MUZAFFARABAD, Pakistan (Reuters) - The family of a Pakistani man charged as a child with murder and due to be hanged made heartrending appeals to the government on Wednesday, complaining of a flawed justice system that allowed months of torture to extract a confession.
Lawyers for Shafqat Hussain say he was just 14 in 2004, when he was burnt with cigarettes and had fingernails removed until he confessed to the killing of a child. He is set to be hanged on Thursday.
Pakistan on Wednesday hanged nine people, taking to 21 the number of executions in the past two days, for a tally of 48 since an unofficial moratorium on capital punishment was lifted in December. Twelve were executed on Tuesday.
“For God’s sake don’t deprive me of Shafqat, he is my last child. He is innocent,” his mother, Makhani Begum told a news conference in Muzaffarabad, the capital of Pakistani Kashmir, where Hussain comes from.
“Oh, my Allah, save my Shafqat from falling victim to injustice,” she wailed, raising her hands in prayer.
Hussain’s brother, Manzoor, begged for a change of heart.
“I request them, in the name of Allah, and in the name of humanity, to stop his execution,” he said.
The death sentence cannot be used against a defendant under the age of 18 when the crime was committed. Testimony obtained by torture is also inadmissible.
“He was burnt by cigarettes, subjected to electric shocks,” Manzoor told Reuters. “Police kept a 14-year-old boy in custody for four months and 14 days (before extracting a statement).
“... And we are going through this ordeal because we are poor. If Shafqat had a name like Sharif or Zardari, he would be roaming freely.”
Prime Minister Nawaz Sharif lifted the moratorium on Dec. 17, a day after Pakistani Taliban gunmen attacked a school and killed 134 pupils and 19 adults.

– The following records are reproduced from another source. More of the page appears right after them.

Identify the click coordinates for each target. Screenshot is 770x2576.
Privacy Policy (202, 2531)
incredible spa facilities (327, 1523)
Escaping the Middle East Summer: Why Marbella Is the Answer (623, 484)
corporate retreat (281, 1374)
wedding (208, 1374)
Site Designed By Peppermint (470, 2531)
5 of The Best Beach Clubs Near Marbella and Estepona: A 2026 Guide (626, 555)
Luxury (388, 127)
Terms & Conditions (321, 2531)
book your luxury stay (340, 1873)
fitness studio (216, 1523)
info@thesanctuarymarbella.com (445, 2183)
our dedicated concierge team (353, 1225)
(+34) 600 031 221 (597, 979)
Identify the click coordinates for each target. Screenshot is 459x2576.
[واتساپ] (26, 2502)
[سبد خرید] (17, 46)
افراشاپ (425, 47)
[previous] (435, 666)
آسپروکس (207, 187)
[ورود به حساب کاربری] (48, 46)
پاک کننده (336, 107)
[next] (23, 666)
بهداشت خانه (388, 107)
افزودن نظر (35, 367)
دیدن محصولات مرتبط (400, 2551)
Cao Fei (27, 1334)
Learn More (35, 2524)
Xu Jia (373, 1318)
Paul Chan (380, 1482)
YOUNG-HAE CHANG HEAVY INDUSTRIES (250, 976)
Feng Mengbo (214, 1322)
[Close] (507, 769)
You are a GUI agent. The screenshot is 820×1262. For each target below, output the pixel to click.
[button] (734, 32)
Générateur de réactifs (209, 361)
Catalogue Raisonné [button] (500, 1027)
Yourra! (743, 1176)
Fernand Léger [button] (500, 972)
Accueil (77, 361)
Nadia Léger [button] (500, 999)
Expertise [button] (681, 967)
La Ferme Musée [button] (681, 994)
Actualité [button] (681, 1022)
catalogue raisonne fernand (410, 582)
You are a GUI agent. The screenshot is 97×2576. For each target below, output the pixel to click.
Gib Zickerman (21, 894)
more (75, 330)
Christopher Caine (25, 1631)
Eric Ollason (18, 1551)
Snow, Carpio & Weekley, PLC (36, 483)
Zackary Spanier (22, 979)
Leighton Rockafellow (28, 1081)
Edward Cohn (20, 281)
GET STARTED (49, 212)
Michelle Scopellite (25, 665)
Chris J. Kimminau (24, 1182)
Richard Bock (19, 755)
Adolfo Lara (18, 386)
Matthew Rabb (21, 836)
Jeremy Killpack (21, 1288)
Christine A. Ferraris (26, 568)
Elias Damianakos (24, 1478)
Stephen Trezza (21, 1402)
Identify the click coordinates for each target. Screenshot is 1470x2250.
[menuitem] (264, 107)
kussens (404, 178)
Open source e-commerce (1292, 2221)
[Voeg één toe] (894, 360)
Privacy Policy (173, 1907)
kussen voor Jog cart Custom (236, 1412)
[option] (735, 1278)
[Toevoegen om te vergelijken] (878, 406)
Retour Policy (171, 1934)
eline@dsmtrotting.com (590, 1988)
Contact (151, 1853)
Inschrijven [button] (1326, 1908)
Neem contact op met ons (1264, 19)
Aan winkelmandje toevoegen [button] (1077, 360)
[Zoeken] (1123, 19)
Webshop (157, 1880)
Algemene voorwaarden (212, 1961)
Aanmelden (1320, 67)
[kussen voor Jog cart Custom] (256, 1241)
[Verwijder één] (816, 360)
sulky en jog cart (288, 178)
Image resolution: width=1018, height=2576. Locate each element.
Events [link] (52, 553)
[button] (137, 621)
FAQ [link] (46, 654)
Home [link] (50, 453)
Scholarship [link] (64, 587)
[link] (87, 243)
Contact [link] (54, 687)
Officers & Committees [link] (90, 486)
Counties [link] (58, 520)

Fatima Bhutto, the niece of assassinated former prime minister Benazir Bhutto, has taken up Shafqat Hussain’s cause.
“There was no moment of reflection, no introspection, only a knee-jerk call for vengeance,” Fatima Bhutto said in the New York Times of the lifting of the moratorium. “In Pakistan, blood will always have blood.”
Interior Minister Chaudhry Nisar Ali Khan had promised an investigation into Shafqat Hussain’s age, but his lawyers say neither they nor the family were contacted.
“We are going to the Ministry of Interior again today,” Shahab Siddiqui, from Justice Project Pakistan, the legal aid group representing Shafqat Hussain, told Reuters.
“We are bringing evidence and want to ask what else they need.”